Our brainstorm activities don’t so much focus on one idea as collate a whole stack of thoughts – all of which will feel absolutely relevant to one or other of your course texts.

  • MUSIC FOCUS: The best new alternative music from Arm’s Length, Carly Cosgrove, Bartees Strange and Chat Pile.
  • ACTIVITY FOCUS: Quick thinking about a whole range of ideas and techniques that will enable a more inventive approach to whichever texts you’re reading at school.

You already know how much the Sound of Pen community loves Maggie Lindemann, Taylor Swift, Bring Me The Horizon, Years & Years, Against The Current and all the other artists featured over the course of the last couple of years. Today’s post focuses on some of the brilliant artists we haven’t yet investigated within these classroom walls!

We have listened to a selection of songs and then summarised one idea from each of those tracks.
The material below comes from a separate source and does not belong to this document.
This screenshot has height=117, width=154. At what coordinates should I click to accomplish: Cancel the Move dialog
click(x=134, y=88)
Once those ideas are on the table, it should be possible to see how they’re relevant to the texts you’re studying at school. The aim is to end up with a splurge of ideas that can then serve as fuel for interesting, exciting and original analytical writing.

ACTIVITY 1

Read through the ideas outlined in the reviews below. We have focused on one idea per review. Aim to link each of those ideas to a character or moment within a text you’re studying at school.
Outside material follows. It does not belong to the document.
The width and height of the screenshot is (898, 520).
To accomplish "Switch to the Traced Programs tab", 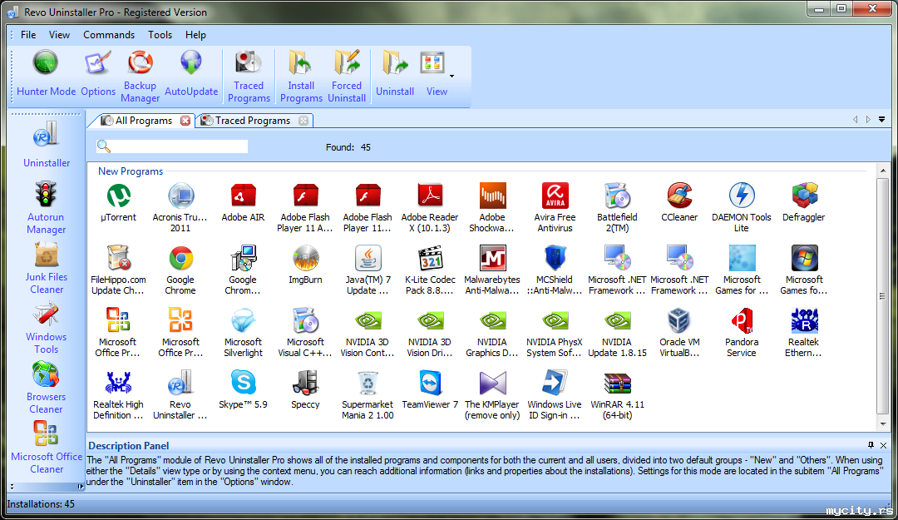I will tap(252, 121).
Arm’s Length: ‘Object Permanence’

Ooh, the title of this sizzling track from Arm’s Length feels really interesting. Object permanence means knowing that an object still exists, even if it’s hidden; if a toy is placed under a blanket, the child who has achieved object permanence will know it’s there. This idea feels so relevant to the texts we study – it’s as if so many of the male characters don’t feel as if the female characters have ever achieved this state of object permanence. The men hide their affairs, their own insecurities and their unfair advantages in a way that highlights their low opinion of women. The female characters are infantilised to the point of not having even achieved object permanence. How insulting.

Caution: some swearing!

Chat Pile: ‘Why’

Behold the power of the repeated rhetorical question! The more Chat Pile ‘ask’: “Why do people have to live outside?”, the more ashamed we feel. The startling silence – where an answer might otherwise be – gives us a moment to swim in the feeling that Chat Pile have conjured. Too often, we fill the space required for deep thinking with words. Chat Pile’s rhetorical questions force us into speechlessness. Which is absolutely fitting given that the time for excuses is over. The rhetorical nature of the questions reflects Chat Pile’s refusal to listen to any more blathering.

Caution: some swearing!

Carly Cosgrove: ‘Really Big Shrimp’

You definitely have to take note of the Carly Cosgrove singer’s different phrasings – particularly as he moves into and through the chorus. The different line lengths, the shifts in melody at the end of certain lines and the holding of certain notes but not others – all of these things imply a flexibility and a willingness to adapt. These structural techniques build a picture of a songwriter who wants to be understood and is going to vary his methods of delivery in order to give his audience the best chance of being able to access what he’s thinking. This structural flexibility equates to sensitivity. Look at the way your characters speak. Is their speech delivered in a fairly one-dimensional way? Perhaps this makes them seem less flexible? Maybe it makes them appear arrogant and uncaring? Or do the characters speak in varied tones and melodies? Do the sentence structures suggest a character adapting to their listeners’ needs or someone who will only communicate on their own terms?

Caution: some swearing!

Bartees Strange: ‘Heavy Heart’

Let’s look at the lyrics: “You look so nice in a cherry scarf / We should go to Toronto more often.” There’s not much we love more than a carefully shaded image. The cherry colour here is especially significant given the “Toronto” reference. Throughout Japan, the cherry tree is representative of good fortune, new beginnings and revival. The planting of cherry trees in Toronto originated in 1959 as a gift of appreciation to that city’s citizens from the citizens of Tokyo for warmly accepting relocated Japanese Canadians following the Second World War. That “cherry scarf”, then, infers such a deep feeling of connection, respect and appreciation – the person wearing it clearly means a lot to the speaker. How do your course authors make use of colour? You might find it useful to look here and here.

ACTIVITY 2

Listen to a song – or songs – that you like. Which of the songwriter’s ideas jumps out at you as particularly interesting or significant? Summarise one idea per song (as we’ve done above) and then connect that idea to a text you’re studying at school.

Obviously, listening to music is the most fun and important thing in the world! We love searching the internet or local music venues or magazines for our next favourite artist! Thanks so much to these amazing music-obsessed dudes for introducing Sound of Pen to lots of new artists: Spinning Thoughts, Get Alternative and Unsigned Pop Punk.